Start of Block

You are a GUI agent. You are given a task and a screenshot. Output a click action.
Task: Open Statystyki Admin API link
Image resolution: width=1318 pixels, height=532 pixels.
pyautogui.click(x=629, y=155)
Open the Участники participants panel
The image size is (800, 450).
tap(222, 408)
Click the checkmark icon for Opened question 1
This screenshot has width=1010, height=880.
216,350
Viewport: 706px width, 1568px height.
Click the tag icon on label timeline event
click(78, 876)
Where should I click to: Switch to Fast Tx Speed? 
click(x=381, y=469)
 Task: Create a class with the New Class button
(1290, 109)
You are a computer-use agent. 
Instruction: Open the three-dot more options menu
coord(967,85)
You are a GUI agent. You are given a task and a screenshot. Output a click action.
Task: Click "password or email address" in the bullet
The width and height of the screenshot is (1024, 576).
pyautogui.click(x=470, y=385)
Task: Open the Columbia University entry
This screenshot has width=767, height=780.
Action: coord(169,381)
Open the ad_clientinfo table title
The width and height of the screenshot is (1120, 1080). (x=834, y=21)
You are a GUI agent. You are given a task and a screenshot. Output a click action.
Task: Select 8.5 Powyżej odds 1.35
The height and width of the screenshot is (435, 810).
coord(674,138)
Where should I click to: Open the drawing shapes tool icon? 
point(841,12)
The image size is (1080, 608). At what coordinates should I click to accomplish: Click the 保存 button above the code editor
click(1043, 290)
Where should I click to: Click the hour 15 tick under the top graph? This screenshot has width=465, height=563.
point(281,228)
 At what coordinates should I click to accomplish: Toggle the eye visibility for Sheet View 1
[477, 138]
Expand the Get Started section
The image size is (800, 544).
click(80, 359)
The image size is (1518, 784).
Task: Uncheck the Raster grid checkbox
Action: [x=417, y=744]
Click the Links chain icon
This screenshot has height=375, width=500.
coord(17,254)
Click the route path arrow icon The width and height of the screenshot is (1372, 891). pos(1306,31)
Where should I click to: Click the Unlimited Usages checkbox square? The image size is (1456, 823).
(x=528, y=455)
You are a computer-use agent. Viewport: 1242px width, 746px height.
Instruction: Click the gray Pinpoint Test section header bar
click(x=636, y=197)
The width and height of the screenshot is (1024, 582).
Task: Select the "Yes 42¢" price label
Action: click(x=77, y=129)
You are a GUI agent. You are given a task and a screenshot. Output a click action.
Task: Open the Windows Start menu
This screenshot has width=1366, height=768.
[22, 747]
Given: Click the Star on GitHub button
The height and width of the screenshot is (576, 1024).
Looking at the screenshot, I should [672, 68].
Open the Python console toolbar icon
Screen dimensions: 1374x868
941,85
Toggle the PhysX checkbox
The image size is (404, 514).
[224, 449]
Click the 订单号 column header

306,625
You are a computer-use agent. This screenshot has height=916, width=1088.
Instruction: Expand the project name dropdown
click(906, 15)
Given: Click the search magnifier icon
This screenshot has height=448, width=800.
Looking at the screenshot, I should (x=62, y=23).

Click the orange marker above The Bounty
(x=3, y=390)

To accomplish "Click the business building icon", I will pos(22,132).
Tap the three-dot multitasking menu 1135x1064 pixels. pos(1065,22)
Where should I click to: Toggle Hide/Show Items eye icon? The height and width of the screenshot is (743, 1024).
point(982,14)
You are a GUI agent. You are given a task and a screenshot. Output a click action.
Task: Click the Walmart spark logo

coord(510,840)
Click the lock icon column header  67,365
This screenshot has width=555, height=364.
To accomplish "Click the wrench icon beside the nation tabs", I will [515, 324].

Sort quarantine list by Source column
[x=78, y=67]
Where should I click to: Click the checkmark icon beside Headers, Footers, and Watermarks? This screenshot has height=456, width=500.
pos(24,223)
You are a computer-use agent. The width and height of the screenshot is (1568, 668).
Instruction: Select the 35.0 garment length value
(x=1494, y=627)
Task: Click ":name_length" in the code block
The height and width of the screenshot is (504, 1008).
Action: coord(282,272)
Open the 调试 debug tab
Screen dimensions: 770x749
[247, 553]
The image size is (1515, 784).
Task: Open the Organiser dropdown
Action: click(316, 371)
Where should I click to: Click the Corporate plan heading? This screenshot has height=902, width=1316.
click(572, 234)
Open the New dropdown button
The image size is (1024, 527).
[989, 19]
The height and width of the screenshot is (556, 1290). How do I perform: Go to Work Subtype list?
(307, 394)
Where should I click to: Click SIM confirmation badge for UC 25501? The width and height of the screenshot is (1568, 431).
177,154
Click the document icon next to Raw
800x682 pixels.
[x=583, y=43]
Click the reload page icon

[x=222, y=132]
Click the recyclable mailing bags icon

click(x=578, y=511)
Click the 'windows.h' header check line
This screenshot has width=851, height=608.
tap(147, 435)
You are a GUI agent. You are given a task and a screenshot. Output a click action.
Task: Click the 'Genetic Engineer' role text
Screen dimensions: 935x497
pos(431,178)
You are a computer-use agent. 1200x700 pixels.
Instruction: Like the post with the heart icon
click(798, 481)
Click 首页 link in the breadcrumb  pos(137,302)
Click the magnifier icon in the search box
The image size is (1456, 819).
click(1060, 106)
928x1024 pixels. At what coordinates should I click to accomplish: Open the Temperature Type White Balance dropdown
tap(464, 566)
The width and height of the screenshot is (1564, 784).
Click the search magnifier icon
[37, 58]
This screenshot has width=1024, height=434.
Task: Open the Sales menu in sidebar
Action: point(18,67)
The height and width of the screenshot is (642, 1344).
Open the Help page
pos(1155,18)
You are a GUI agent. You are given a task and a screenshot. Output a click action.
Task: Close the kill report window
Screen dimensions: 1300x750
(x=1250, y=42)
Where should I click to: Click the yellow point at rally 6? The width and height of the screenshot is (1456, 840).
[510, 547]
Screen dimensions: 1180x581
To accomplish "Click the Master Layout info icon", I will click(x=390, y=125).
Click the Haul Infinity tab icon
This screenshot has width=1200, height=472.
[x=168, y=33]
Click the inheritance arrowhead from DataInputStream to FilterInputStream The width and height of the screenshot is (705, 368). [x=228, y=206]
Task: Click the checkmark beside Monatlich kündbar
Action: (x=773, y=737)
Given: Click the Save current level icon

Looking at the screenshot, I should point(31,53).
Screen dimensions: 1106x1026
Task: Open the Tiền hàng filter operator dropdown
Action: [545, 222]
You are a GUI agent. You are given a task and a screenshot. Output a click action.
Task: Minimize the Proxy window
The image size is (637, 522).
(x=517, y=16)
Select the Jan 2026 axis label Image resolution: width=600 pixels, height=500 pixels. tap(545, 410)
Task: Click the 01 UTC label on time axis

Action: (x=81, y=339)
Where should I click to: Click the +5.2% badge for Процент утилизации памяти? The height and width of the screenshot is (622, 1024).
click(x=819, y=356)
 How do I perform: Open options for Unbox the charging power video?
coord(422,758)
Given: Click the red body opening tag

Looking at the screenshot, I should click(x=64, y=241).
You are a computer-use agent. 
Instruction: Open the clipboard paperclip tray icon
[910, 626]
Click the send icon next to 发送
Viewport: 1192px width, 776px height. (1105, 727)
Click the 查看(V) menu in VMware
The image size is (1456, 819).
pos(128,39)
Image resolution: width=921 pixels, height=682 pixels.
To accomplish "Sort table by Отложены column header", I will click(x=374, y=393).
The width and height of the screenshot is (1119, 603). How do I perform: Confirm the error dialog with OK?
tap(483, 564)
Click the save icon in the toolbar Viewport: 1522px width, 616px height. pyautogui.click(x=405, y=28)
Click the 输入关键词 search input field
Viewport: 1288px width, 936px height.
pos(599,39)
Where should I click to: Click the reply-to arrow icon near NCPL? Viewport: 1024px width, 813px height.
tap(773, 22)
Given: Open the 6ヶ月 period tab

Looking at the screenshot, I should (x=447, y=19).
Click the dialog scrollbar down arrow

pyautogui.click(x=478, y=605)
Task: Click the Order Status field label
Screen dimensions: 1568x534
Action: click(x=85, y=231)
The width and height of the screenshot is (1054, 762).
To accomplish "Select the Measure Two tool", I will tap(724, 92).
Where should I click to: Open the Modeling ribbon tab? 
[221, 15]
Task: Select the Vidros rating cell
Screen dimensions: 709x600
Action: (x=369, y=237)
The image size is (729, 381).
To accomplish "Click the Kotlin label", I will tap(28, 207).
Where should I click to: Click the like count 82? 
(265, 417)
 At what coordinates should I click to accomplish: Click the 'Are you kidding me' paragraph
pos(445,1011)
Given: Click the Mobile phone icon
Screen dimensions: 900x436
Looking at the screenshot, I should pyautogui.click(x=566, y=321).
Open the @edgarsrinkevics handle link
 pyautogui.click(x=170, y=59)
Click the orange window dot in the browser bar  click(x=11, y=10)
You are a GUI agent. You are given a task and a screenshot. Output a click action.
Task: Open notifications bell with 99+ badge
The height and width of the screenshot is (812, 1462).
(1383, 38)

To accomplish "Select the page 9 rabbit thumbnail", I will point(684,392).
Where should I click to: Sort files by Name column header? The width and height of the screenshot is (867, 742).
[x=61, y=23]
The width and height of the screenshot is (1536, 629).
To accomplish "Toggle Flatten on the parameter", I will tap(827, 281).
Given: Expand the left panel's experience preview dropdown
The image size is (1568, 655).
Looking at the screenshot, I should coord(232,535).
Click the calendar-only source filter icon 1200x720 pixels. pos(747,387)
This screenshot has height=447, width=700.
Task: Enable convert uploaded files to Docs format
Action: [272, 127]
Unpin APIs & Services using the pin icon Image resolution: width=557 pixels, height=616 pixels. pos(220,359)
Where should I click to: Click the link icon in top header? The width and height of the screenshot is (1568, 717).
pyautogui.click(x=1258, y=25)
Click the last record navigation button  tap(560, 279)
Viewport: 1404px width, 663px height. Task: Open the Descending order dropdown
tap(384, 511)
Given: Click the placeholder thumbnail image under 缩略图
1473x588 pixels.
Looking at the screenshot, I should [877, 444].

End of Block

_Problem description_. Each line of the records that holds the word "panel" should be copied out.

_Your solution_.
Open the Участники participants panel
Given: Expand the left panel's experience preview dropdown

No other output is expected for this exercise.